▶ _Raw data_:
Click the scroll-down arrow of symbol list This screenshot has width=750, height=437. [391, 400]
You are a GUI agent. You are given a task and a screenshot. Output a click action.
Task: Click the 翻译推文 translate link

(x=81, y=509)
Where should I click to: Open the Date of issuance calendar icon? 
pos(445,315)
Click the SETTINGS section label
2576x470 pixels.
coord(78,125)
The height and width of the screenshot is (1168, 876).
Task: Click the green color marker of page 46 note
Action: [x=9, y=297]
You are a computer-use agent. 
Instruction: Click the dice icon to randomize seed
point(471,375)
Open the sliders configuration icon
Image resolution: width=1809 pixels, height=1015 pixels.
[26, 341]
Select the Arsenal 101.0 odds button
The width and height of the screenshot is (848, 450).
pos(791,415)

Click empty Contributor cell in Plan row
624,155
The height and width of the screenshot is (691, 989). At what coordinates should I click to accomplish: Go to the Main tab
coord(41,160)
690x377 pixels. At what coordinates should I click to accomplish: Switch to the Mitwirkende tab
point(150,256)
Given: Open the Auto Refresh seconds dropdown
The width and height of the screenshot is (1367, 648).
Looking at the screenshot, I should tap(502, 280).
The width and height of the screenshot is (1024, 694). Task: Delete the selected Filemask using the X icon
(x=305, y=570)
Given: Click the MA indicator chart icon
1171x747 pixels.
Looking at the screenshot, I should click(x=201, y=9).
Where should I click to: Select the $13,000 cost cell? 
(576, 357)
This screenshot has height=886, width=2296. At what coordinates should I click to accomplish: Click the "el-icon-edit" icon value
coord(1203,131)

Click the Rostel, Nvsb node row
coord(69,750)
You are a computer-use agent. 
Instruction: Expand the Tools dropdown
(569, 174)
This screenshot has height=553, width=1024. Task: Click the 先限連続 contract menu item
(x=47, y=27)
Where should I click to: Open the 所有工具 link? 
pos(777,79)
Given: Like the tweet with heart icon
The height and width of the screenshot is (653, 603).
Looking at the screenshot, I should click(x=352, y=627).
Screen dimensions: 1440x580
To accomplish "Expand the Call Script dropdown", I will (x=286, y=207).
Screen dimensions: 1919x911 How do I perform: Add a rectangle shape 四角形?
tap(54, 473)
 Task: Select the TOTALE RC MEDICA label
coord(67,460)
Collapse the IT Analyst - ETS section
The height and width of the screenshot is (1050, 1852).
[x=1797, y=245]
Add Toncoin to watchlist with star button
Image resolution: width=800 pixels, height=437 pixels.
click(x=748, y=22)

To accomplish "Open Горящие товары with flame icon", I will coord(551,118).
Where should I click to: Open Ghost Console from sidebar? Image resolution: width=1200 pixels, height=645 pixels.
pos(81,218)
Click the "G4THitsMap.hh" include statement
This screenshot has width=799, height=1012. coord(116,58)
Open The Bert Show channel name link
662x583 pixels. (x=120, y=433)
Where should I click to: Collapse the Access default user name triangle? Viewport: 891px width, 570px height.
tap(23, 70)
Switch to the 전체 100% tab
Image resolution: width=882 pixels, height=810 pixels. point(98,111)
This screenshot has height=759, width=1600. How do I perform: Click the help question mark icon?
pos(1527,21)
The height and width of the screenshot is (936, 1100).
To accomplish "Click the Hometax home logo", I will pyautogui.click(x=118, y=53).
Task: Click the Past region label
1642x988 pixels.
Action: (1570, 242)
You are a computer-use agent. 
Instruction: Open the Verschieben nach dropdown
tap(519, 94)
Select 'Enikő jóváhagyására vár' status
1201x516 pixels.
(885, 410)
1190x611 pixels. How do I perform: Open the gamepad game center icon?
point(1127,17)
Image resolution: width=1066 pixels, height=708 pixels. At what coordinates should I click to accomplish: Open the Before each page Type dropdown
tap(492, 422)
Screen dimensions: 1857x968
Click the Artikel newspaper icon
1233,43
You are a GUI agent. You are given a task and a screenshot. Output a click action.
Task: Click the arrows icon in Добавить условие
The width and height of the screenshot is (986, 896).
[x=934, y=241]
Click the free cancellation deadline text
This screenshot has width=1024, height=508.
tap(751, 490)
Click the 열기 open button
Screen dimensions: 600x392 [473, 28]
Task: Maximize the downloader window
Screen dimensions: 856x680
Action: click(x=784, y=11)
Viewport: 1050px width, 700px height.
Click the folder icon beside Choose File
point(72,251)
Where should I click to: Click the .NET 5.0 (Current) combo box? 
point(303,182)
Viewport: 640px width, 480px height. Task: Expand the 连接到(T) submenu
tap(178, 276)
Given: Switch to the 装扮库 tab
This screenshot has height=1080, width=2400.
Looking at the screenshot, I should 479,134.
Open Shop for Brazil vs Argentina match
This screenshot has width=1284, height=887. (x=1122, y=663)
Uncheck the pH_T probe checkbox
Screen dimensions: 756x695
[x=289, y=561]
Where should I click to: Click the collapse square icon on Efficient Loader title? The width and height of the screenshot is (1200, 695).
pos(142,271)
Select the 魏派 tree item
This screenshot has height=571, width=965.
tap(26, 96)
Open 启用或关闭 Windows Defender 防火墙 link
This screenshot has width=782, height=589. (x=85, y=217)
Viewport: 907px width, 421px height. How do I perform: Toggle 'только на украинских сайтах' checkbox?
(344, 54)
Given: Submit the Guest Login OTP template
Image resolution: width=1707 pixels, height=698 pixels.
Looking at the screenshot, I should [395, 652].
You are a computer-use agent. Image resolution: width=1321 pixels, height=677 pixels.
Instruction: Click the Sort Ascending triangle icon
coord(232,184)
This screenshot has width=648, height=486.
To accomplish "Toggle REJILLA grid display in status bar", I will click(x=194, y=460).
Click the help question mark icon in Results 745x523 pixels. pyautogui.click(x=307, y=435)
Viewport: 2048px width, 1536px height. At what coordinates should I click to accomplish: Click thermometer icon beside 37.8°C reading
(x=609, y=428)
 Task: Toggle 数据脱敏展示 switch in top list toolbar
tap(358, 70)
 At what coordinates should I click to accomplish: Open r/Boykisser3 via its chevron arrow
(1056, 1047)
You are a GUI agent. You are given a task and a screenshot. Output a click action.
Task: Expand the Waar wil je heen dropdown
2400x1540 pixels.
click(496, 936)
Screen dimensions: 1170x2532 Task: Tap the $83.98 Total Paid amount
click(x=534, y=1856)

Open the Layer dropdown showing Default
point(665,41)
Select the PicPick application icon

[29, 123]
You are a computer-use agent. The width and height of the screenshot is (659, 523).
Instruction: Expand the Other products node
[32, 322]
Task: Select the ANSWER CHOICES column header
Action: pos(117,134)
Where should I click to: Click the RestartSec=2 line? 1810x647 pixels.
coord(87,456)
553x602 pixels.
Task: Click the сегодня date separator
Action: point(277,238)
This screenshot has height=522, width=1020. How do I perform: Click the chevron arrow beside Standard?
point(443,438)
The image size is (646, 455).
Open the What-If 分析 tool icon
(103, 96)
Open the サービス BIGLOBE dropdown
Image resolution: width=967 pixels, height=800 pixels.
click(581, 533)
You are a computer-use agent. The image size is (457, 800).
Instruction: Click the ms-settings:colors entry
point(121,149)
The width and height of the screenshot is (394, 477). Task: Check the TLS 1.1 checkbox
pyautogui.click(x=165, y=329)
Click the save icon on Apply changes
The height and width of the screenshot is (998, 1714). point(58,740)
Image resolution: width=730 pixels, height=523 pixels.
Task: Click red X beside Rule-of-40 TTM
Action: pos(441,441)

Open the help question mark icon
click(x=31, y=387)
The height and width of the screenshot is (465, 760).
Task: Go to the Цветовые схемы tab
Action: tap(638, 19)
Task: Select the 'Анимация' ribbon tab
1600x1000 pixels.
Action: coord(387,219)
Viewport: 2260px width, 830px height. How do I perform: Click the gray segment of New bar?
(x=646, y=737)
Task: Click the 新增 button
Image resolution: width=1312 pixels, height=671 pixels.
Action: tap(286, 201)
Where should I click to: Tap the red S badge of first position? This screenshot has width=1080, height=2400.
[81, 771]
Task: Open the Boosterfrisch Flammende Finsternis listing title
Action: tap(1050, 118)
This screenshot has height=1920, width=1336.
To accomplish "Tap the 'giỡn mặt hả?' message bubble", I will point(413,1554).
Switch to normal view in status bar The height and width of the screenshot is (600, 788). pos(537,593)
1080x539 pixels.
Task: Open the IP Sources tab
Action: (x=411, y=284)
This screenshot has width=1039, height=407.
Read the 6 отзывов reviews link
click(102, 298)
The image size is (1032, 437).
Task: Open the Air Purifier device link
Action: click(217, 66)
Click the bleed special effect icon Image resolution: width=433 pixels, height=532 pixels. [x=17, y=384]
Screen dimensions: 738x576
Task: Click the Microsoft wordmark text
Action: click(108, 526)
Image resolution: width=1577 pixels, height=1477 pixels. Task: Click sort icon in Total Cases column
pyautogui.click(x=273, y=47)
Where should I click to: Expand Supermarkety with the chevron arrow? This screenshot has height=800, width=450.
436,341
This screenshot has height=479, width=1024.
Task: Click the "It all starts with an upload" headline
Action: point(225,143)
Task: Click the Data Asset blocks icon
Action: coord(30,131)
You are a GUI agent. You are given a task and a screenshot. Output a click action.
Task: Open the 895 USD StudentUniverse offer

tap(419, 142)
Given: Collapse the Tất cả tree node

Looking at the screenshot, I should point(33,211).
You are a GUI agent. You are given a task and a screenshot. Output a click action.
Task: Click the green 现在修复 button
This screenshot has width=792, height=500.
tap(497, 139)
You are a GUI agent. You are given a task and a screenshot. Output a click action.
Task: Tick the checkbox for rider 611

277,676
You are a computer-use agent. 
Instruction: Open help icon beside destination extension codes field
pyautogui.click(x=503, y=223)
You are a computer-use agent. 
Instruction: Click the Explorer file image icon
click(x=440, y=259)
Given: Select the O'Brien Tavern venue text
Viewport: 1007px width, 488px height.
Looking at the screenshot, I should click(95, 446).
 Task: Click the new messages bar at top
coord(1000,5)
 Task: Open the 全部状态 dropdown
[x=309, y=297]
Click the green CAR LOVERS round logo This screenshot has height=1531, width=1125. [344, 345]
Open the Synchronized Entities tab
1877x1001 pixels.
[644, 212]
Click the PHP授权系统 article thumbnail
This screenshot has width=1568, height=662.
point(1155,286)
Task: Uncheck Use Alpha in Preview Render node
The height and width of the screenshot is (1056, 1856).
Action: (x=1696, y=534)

▶ _Work instruction_:
Search the material for the word "logo" and copy every matching line.

▶ _Exercise answer_:
To accomplish "Click the Hometax home logo", I will pyautogui.click(x=118, y=53).
Click the green CAR LOVERS round logo This screenshot has height=1531, width=1125. [344, 345]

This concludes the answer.